Les charges de structure peuvent varier également d’une entreprise à l’autre. Quelques concessionnaires bien en vue ont aménagé des lieux de vente stylés, avec show-room. Leur intention est de conforter une image de marque et de capter l’intérêt des agriculteurs acheteurs. Alors que d’autres misent en priorité sur la proximité du client, en assurant une implantation de leurs bases dans une zone de chalandage éloignée de 35, 40 minutes maxi de leurs clients. Ils parient davantage sur la dimension interpersonnelle dans les relations commerciales. L’agriculteur connaît le représentant, le magasinier, les mécanos… et il va pouvoir échanger avec eux.
La rentabilité des entreprises de distribution est basée aussi sur la facturation des pièces de rechange et du temps de mécanicien, qui frôle désormais les 75 €/h. Dans ces conditions, les offres d’extension de garanties et de contrats d’entretien pluriannuel trouvent un écho favorable chez les clients.
Les hausses de prix des tracteurs agricoles sont-elles rationnelles ?
Côté constructeurs enfin, les éléments d’explication avancés par les fabricants de matériels agricoles pour justifier les hausses peinent parfois à convaincre.

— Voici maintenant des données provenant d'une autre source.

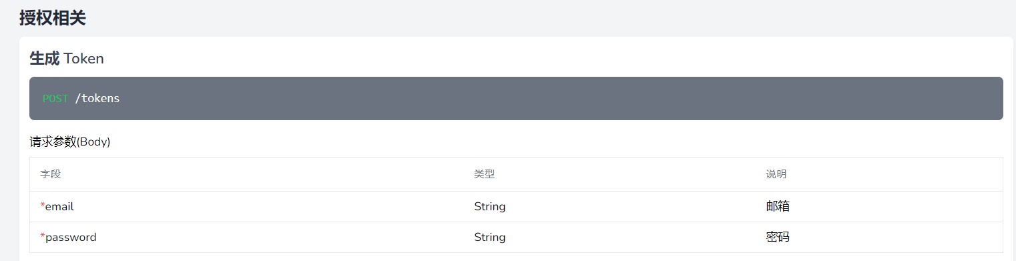The height and width of the screenshot is (261, 1016).
Task: Click the green POST method label
Action: (x=55, y=99)
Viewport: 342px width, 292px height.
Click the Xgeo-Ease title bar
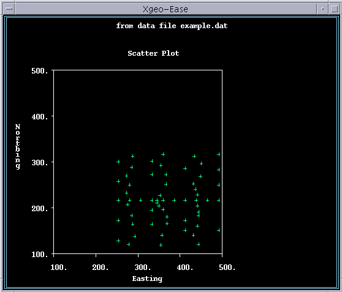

On est loin, ces dernières années, des augmentations standard des prix des matériels, de l’ordre de 2 à 3 % par an ! L’effet perturbateur du covid, puis de la guerre en Ukraine sur le secteur des agroéquipements, est incontestable, analyse Olivier Le Mouel, qui a étudié les chiffres avec ses étudiants. Ces crises ont déstabilisé le marché des matières premières. Le prix des composants tout comme celui de l’acier a doublé en l’espace de deux à trois ans.
L’industrie métallurgique, mais aussi le marché de l’énergie, ont été bousculés. Les cours du gaz et de l’électricité font du yo-yo. Les frais d’acheminement ont grimpé aussi de 8 à 10 %. S’y rajoute l’augmentation des coûts salariaux. Bilan : en sortie usine, les charges de fabrication du matériel pèsent 25 % de plus, en deux ans. De plus, plusieurs familles de matériels intègrent davantage de nouvelles technologies, que les constructeurs cherchent à amortir économiquement.
Mais en plus de ces facteurs haussiers, la forte demande en matériels agricoles a eu pour effet mécanique d’alimenter ce cycle d’augmentation. D’une certaine manière, les acheteurs ont « consenti » à ces hausses stratosphériques de prix des matériels, au-delà bien souvent du raisonnable.